Government Corruption

The Nevada Resort Association's Political Machine

In 2022, the casino industry launched a PAC to "recruit, assess, endorse, and elect" candidates. By 2024, they had poured $192,000 into legislative races. They're not just buying politicians—they're making them.

#Casino#Gaming#Lobbying#Campaign Finance#Political Donations

In 2022, the Nevada Resort Association launched a political action committee with a specific mission: "recruit, assess, endorse, and elect state legislative candidates." By the 2024 election cycle, the PAC had deployed over $192,000. The casino industry isn't just donating to politicians anymore—it's manufacturing them.

The PAC

The Nevada Resort Association PAC represents a new level of political engagement:

  • Created: 2022
  • Purpose: "Recruit, assess, endorse, and elect" candidates
  • 2024 donations: Over $192,000
  • Rank: Fourth overall among donors to state legislators

From Donor to Kingmaker

The language matters. Traditional political donations support existing candidates. The NRA PAC goes further:

  • Recruit: Find candidates who will support industry interests
  • Assess: Evaluate their positions and electability
  • Endorse: Give them the industry seal of approval
  • Elect: Provide the money to win

This is candidate development, not just donation. The industry is building a pipeline of legislators who owe their careers to gaming.

The Nevada Resort Association

The NRA is the advocacy group for major Nevada resorts. Its members include the biggest names on the Strip:

  • MGM Resorts International
  • Caesars Entertainment
  • Wynn Resorts
  • Las Vegas Sands
  • Station Casinos
  • Boyd Gaming

When the NRA speaks, it speaks for billions in economic power.

The Lobbyist Army

Beyond direct donations, the gaming industry maintains one of the largest lobbying presences in Carson City:

  • Individual company lobbyists
  • NRA lobbyists
  • Issue-specific advocates
  • Former legislators now working for gaming

During legislative sessions, gaming interests are represented in virtually every conversation that affects them.

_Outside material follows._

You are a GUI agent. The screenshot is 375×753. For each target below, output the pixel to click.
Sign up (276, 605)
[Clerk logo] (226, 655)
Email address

What "Industry-Friendly" Means

Candidates who pass the NRA's assessment tend to support:

  • Limited gaming taxes
  • Streamlined permitting for casino development
  • Minimal regulation of gaming operations
  • Opposition to competition from non-casino gambling
  • Support for mega-events like F1 that benefit Strip properties

They also tend to oppose policies the industry dislikes, even when those policies might benefit ordinary Nevadans.

The Long Game

By investing in candidate recruitment now, the gaming industry is building relationships that will last decades:

  • Today's state legislator becomes tomorrow's U.S. Representative
  • Candidates who get NRA support early become long-term allies
  • The industry builds a bench of politicians it can elevate

This isn't about any single election. It's about controlling Nevada politics for a generation.